South Korea’s distinctive cuisine seems to fly under the radar in much of the world, and that’s a shame. Steeped in tradition, the foods of Korea run the gamut of flavors with something for every taste.
Korea’s national dish is also it’s most famous throughout the world. While most people think of kimchi as the spicy fermented cabbage dish, kimchi can be made with many types of vegetables, the most popular being cabbage and daikon radish. When you eat at a Korean restaurant, you should never have to order kimchi, as meals are traditionally served with an assortment of small appetizers, called banchan, and a type of kimchi is always included.
The word bibimbap literally means “mixed rice,” and this famous dish is Korea’s version of fried rice. A piping hot bowl gets filled with steamed white rice and topped with assorted fresh and fermented vegetables, ground pork and a sunny side up egg. Top it will a dollop of spicy chili paste and mix it all together. Delicious!
Bulgogi is one of the most common dishes served in Western Korean restaurants, but it’s a favorite in Korea as well. Thinly sliced pork gets marinated in a sweet and savory sauce and either grilled or cooked in a slightly sweet broth bubbling right at your table. Take a slice of beef, wrap it in a lettuce leaf with some fresh garlic, a slice of green pepper and some fermented soy bean paste and eat it like a taco.
Jiggae isn’t a single dish but a category of dishes most similar to a stew in the Western culinary world. The most popular varieties are kimchi jiggae and soondubu jiggae, a spicy stew made with soft tofu and eggs.
Typically eaten as a side dish, japchae consists of cellophane noodles made from sweet potatoes mixed with beef and vegetables and tossed in a sesame oil and soy sauce marinade. Definitely one of the top foods to try in Korea.

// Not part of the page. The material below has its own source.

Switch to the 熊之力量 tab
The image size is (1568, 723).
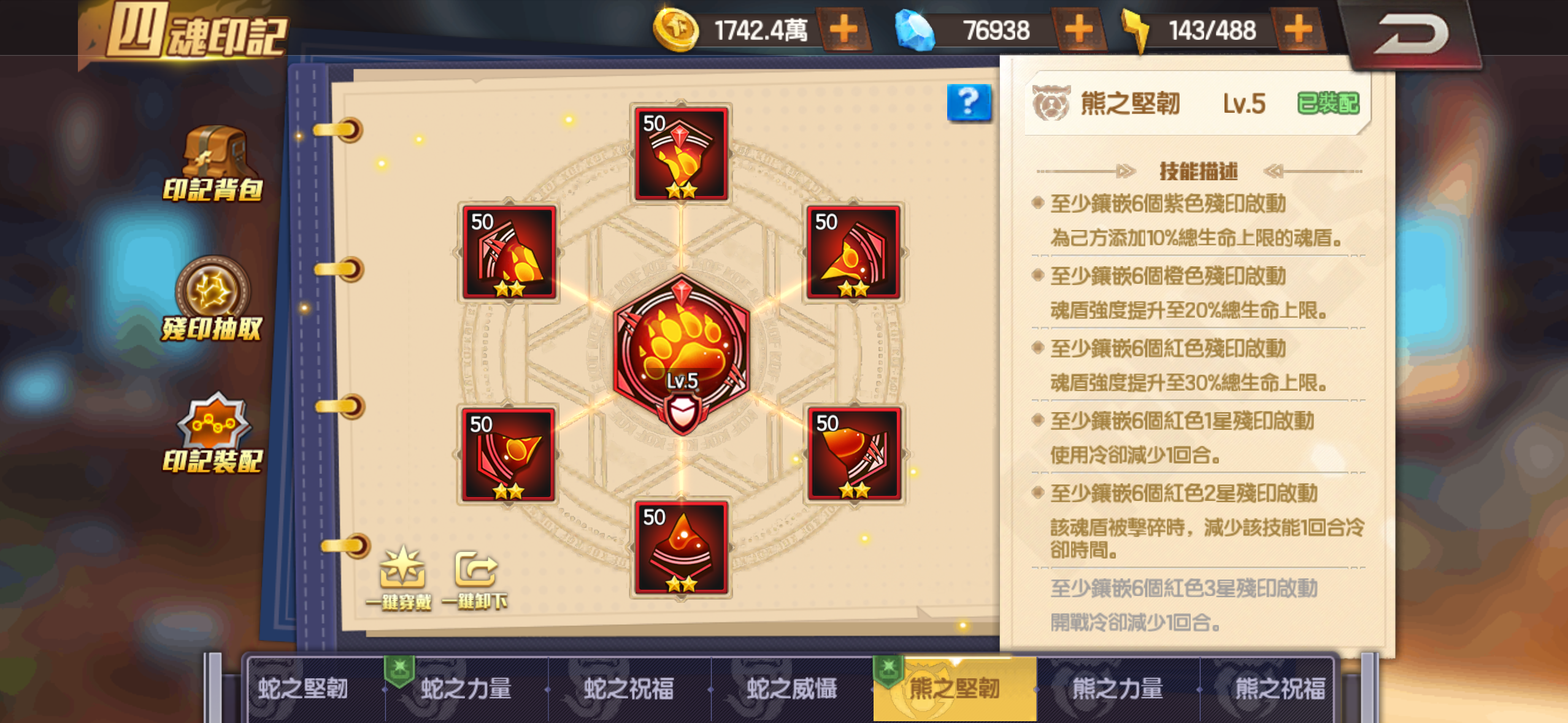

Every country has their own take on street food, and in Korea, you’re bound to see stalls along the streets of Seoul selling steaming bowls of dukbokki, especially at night. Savory rice cakes get braised in a sweet and spicy sauce along with fish balls and carrots. Most Westerners love it.
7. Yangnyeom Tongdak
Say goodbye to KFC forever, because once you try Korea’s version of fried chicken, you’ll never want to go back. Korean fried chicken restaurants manage to get an unbelievably crispy batter on their chicken before it gets coated in a sweet and fiery hot sauce. It’s sometimes topped with sesame seeds and eaten alongside pickled radish. For those who can’t handle the heat, most fried chicken restaurants offer a variety of spice levels, or you can order your chicken dry with the sauce on the side.